В те годы – в 1923 и 1924 – мы много говорили с ним на эту тему – о национальности и национализме в русской поэзии, и его интересовали мои утверждения, что Россия до Блока еще не имела национальной поэзии, что наши великие поэты были не национальны, а националистичны, что впервые только у Блока и у него чисто национальное приятие России, – со всем, что в ней прекрасного и что в ней жуткого, – приятие, как любовь к матери, независимо от того, какая бы она ни была.
И он соглашался что, напр., у Тютчева совсем не то в стихе:
Что у Тютчева это – только национализм, выискивание того, что хочется найти, прославление, а не приятие, что это – «гром победы раздавайся», что это – не любовь беззаветная, а любование.
Тогда о России говорили мы много, и он мне писал на своих книгах:
Говорили и о будущем, когда ехали к нему.
Сергей строил такие планы:
– Вот летом бы в поездку поехать, в большую поездку: по Волге до Каспийского моря, морем до Баку, потом по Кавказу и Черным морем до Крыма, по Крыму, а осенью вернуться в Ленинград через Одессу, Харьков, Киев и т. д.

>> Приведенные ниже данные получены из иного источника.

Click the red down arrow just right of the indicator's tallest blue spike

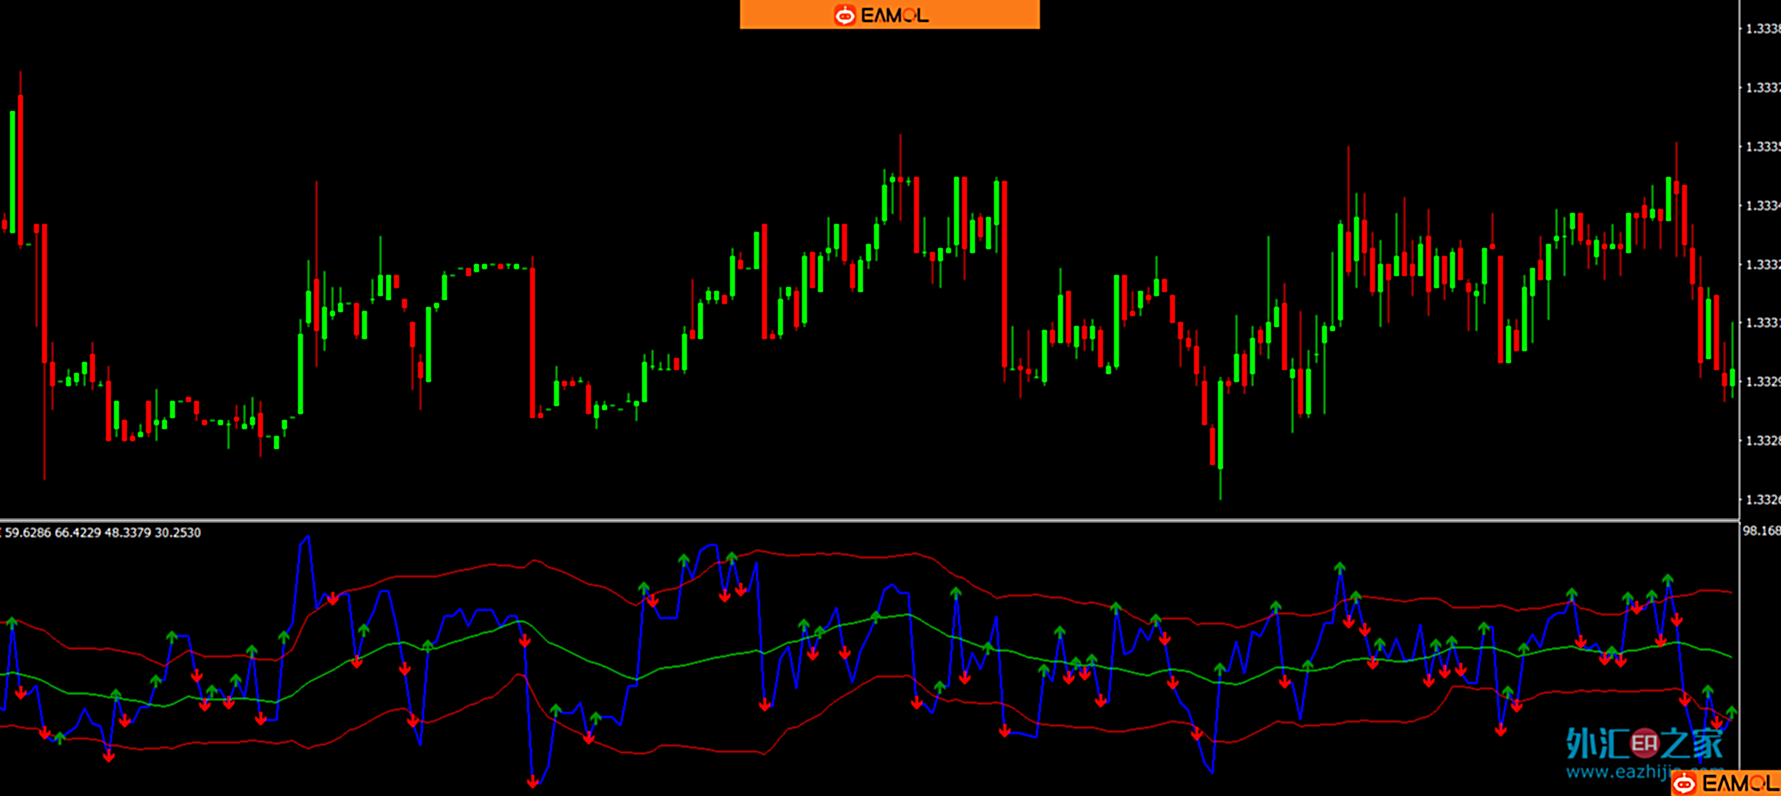pyautogui.click(x=333, y=600)
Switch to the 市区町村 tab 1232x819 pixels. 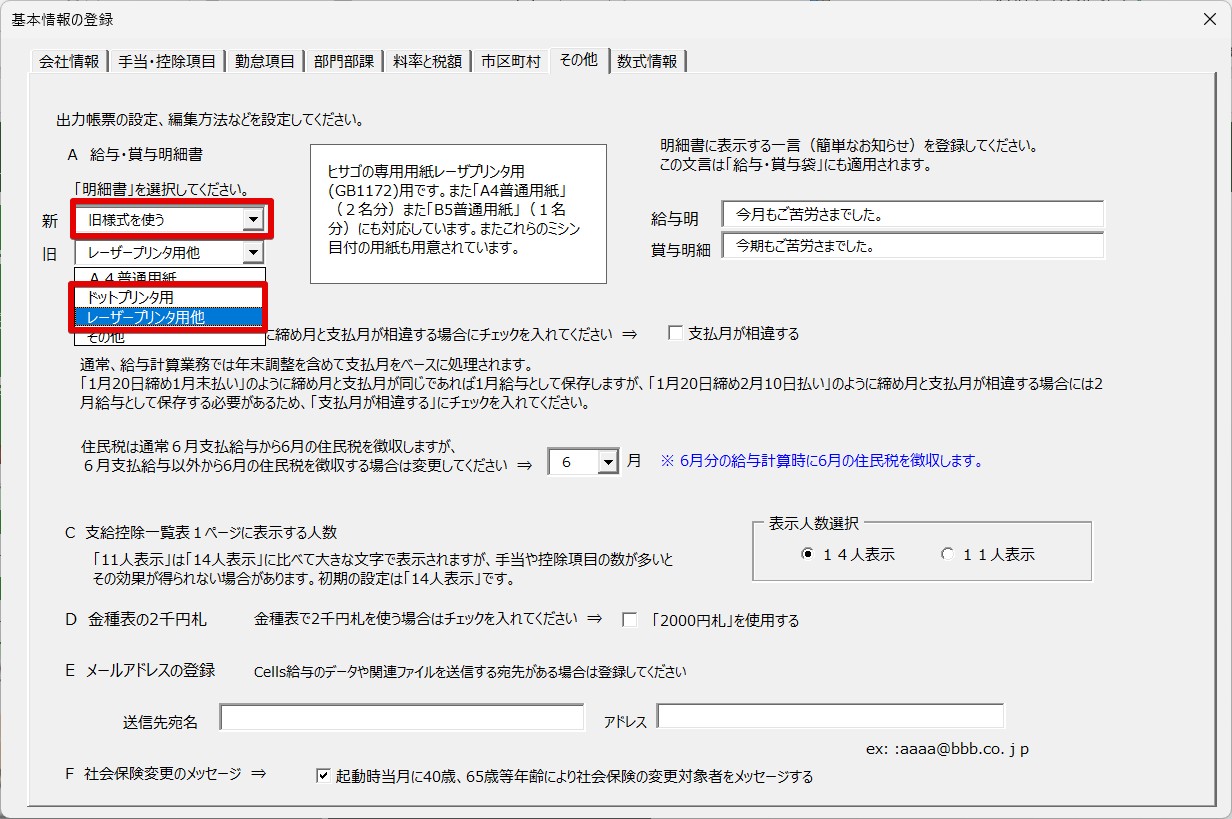click(510, 61)
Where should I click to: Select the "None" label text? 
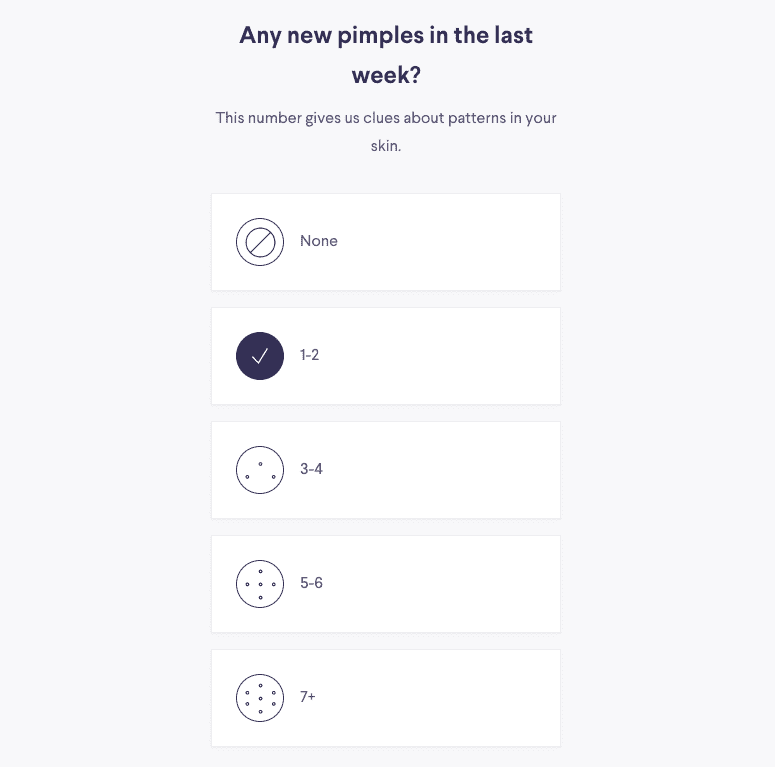tap(319, 241)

Я буду стихи читать, а ты обо мне доклад. Только вот предпринимателя, конечно, нужно найти. Сами-то мы ведь ничего не сможем организовать. Не сумеем. Ни черта у нас не выйдет.
При этом он оживился, повеселел, стал припоминать смешное – как однажды нас с ним (перед тем, как он тоже как-то ехал в Ленинград читать стихи) ночью пригласили в милицию за то, что он не в меру шумел на улице, а потом сейчас же попросили удалиться из милиции, узнав его фамилию:
– Есенин? Проводите их. Ну их к черту! Он и здесь дебош учинит, а потом возись со всякими расследованиями, да еще свидетелями выступать придется.

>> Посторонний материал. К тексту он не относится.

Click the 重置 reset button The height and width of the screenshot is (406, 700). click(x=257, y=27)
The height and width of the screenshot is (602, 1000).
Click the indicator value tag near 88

Когда приехали на улицу Кропоткина, я хотел попрощаться.
Я не хотел заходить к Есенину, ссылался на то, что поздно, что жену его неудобно беспокоить, говорил, что зайду завтра проводить его.

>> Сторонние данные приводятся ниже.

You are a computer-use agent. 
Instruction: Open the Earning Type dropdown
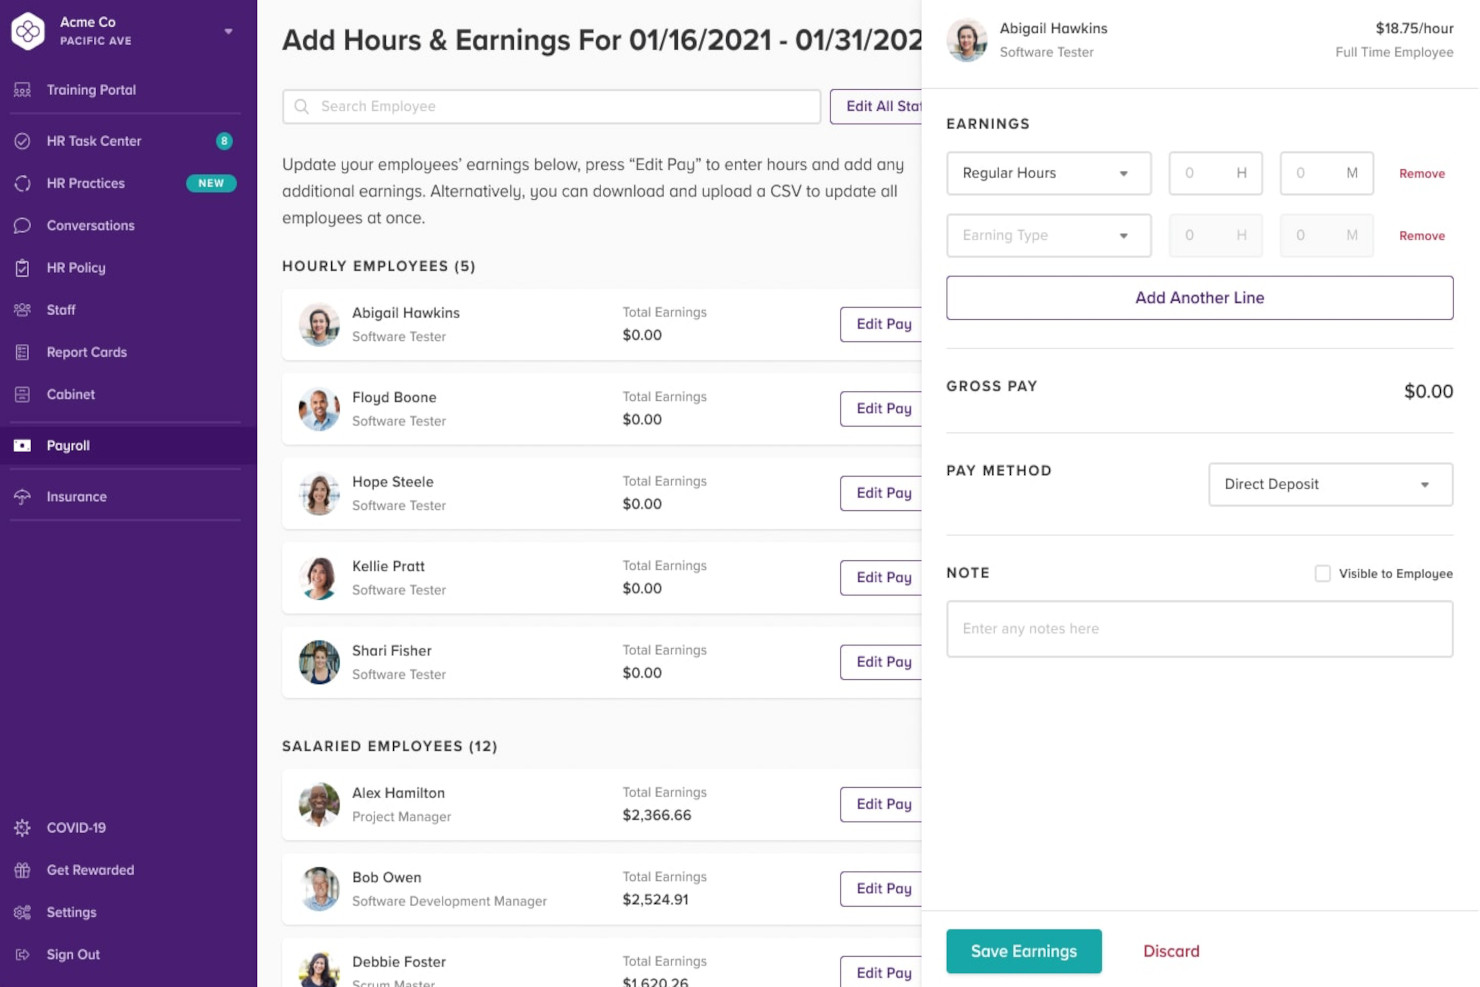tap(1048, 235)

Он уговаривал как-то тревожно, испуганно как будто.
– Жена ни при чем. Она отдельно. Вообще мы с ней теперь совсем отдельно.
Что-то говорил о разводе.
Тянул насильно.
Обещал свои последние книги, которых – после «Москвы Кабацкой» (с его приписками, добавлениями и исправлениями) – у меня не было.
Но тут же добавил:
– Если найдутся. У меня ведь книг никогда нет. Даже своих.
Когда мы сидели у него, разговор как-то не клеился, перебрасывался с одного на другое. Иногда подолгу молчали.
Оживился он только раз, и совершенно неожиданно.
Сидел долго задумавшись, и вдруг как будто продолжая вслух какую-то свою мысль:
– А с гармонистами мы с тобой, Сокол, еще погуляем. Вот ты в Ленинград приедешь, или я скоро в Москву загляну.
Я не сразу понял в чем дело, о каких гармонистах идет речь.
– Ты о моих стихах говоришь?
– Да… и о твоих стихах… И еще, помнишь, как свадьбу мы мою собирались летом справлять с гармошками. Тогда хорошо, что не вышло. Ни к чему бы это было… А вот теперь хорошо будет. Ты приезжай ко мне в Ленинград.
Действительно Сергей свою свадьбу с С. А. Толстой собирался так праздновать. Они даже ездили с художником В. В. Денисовым снимать для вечеринки мастерскую С. Т. Коненкова на Красной Пресне, и Денисов подыскивал гармонистов.
Почему-то это не состоялось. Почему – не знаю. Я уехал на дачу, и с Денисовым об этом после не приходилось говорить.
Уходить я пытался несколько раз, но каждый раз Сергей вскакивал, не пускал, тревожился.
– Не уходи. Если устал, то спи. Ложись вот на диван и спи. А утром позавтракаем, выпьем хорошенько.